● **Input for this task**:

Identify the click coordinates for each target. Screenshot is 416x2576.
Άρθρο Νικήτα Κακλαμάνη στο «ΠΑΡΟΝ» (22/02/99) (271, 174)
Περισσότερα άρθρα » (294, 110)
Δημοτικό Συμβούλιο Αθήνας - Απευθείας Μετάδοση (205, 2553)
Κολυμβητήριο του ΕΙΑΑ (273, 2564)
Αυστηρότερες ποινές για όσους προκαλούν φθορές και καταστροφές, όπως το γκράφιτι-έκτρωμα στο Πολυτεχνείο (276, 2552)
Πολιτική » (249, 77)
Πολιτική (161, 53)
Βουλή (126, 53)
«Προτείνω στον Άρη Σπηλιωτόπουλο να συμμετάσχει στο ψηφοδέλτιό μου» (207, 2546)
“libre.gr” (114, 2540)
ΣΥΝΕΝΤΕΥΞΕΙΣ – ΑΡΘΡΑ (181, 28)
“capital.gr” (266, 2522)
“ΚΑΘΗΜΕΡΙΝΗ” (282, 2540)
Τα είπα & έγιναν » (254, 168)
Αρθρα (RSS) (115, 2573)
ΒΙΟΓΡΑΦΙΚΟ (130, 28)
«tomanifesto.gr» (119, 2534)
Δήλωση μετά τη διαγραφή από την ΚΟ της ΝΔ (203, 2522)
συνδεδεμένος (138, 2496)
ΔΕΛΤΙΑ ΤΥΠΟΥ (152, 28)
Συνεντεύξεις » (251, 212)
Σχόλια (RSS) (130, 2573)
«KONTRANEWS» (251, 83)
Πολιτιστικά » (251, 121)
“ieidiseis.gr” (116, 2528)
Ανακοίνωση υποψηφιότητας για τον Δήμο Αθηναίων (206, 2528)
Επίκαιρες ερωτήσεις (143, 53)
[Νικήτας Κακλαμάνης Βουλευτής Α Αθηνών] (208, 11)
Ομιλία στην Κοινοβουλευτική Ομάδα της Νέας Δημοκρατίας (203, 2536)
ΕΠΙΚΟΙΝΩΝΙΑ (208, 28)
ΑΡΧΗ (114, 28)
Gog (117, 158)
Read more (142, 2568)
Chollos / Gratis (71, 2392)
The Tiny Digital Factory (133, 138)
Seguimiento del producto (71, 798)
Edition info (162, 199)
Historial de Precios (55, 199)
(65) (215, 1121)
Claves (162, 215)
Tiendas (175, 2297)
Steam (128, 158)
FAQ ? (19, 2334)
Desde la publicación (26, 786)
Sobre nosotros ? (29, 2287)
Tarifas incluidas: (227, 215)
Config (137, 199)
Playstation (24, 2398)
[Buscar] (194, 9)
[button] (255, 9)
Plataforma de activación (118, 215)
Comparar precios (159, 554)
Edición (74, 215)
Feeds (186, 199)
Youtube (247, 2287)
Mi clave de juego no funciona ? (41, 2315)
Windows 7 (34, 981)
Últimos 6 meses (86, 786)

● **Problem to solve**:
Your answer should be the lines of the listing above between the line holding "ΣΥΝΕΝΤΕΥΞΕΙΣ – ΑΡΘΡΑ (181, 28)" and the line holding "συνδεδεμένος (138, 2496)", inclusive, restated word for word and alone.

● **Task output**:
ΣΥΝΕΝΤΕΥΞΕΙΣ – ΑΡΘΡΑ (181, 28)
“capital.gr” (266, 2522)
“ΚΑΘΗΜΕΡΙΝΗ” (282, 2540)
Τα είπα & έγιναν » (254, 168)
Αρθρα (RSS) (115, 2573)
ΒΙΟΓΡΑΦΙΚΟ (130, 28)
«tomanifesto.gr» (119, 2534)
Δήλωση μετά τη διαγραφή από την ΚΟ της ΝΔ (203, 2522)
συνδεδεμένος (138, 2496)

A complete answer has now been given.